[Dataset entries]
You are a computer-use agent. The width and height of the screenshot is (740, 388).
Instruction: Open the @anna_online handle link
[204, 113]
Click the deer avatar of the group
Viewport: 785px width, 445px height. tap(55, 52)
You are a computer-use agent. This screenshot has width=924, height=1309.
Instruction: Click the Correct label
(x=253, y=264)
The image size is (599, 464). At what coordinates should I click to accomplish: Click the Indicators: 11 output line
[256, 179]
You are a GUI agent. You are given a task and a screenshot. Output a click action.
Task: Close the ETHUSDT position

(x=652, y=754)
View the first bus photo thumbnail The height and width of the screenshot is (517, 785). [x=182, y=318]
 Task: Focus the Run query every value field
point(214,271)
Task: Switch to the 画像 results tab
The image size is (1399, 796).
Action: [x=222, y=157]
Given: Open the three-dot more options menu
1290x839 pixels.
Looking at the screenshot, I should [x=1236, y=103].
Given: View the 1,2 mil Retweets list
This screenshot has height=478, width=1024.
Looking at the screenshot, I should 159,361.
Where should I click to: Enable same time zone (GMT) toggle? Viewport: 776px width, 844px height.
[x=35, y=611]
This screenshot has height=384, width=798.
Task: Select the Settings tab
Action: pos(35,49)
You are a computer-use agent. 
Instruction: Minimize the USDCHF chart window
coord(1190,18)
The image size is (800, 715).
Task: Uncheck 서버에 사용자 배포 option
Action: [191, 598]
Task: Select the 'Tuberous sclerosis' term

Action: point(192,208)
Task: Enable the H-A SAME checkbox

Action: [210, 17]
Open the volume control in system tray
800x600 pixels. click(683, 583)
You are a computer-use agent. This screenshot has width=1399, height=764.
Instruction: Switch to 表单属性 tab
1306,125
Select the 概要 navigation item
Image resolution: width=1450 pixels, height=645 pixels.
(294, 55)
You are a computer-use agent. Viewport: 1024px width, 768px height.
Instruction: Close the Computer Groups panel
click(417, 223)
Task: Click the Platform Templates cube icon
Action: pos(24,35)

§ **How to complete this task**:
The answer must be a word-for-word restatement of the records.

§ **Answer section**:
You are a computer-use agent. The width and height of the screenshot is (740, 388).
Instruction: Open the @anna_online handle link
[204, 113]
Click the deer avatar of the group
Viewport: 785px width, 445px height. tap(55, 52)
You are a computer-use agent. This screenshot has width=924, height=1309.
Instruction: Click the Correct label
(x=253, y=264)
The image size is (599, 464). At what coordinates should I click to accomplish: Click the Indicators: 11 output line
[256, 179]
You are a GUI agent. You are given a task and a screenshot. Output a click action.
Task: Close the ETHUSDT position

(x=652, y=754)
View the first bus photo thumbnail The height and width of the screenshot is (517, 785). [x=182, y=318]
 Task: Focus the Run query every value field
point(214,271)
Task: Switch to the 画像 results tab
The image size is (1399, 796).
Action: [x=222, y=157]
Given: Open the three-dot more options menu
1290x839 pixels.
Looking at the screenshot, I should [x=1236, y=103].
Given: View the 1,2 mil Retweets list
This screenshot has height=478, width=1024.
Looking at the screenshot, I should 159,361.
Where should I click to: Enable same time zone (GMT) toggle? Viewport: 776px width, 844px height.
[x=35, y=611]
This screenshot has height=384, width=798.
Task: Select the Settings tab
Action: pos(35,49)
You are a computer-use agent. 
Instruction: Minimize the USDCHF chart window
coord(1190,18)
The image size is (800, 715).
Task: Uncheck 서버에 사용자 배포 option
Action: [191, 598]
Task: Select the 'Tuberous sclerosis' term

Action: point(192,208)
Task: Enable the H-A SAME checkbox

Action: [210, 17]
Open the volume control in system tray
800x600 pixels. click(683, 583)
You are a computer-use agent. This screenshot has width=1399, height=764.
Instruction: Switch to 表单属性 tab
1306,125
Select the 概要 navigation item
Image resolution: width=1450 pixels, height=645 pixels.
(294, 55)
You are a computer-use agent. Viewport: 1024px width, 768px height.
Instruction: Close the Computer Groups panel
click(417, 223)
Task: Click the Platform Templates cube icon
Action: pos(24,35)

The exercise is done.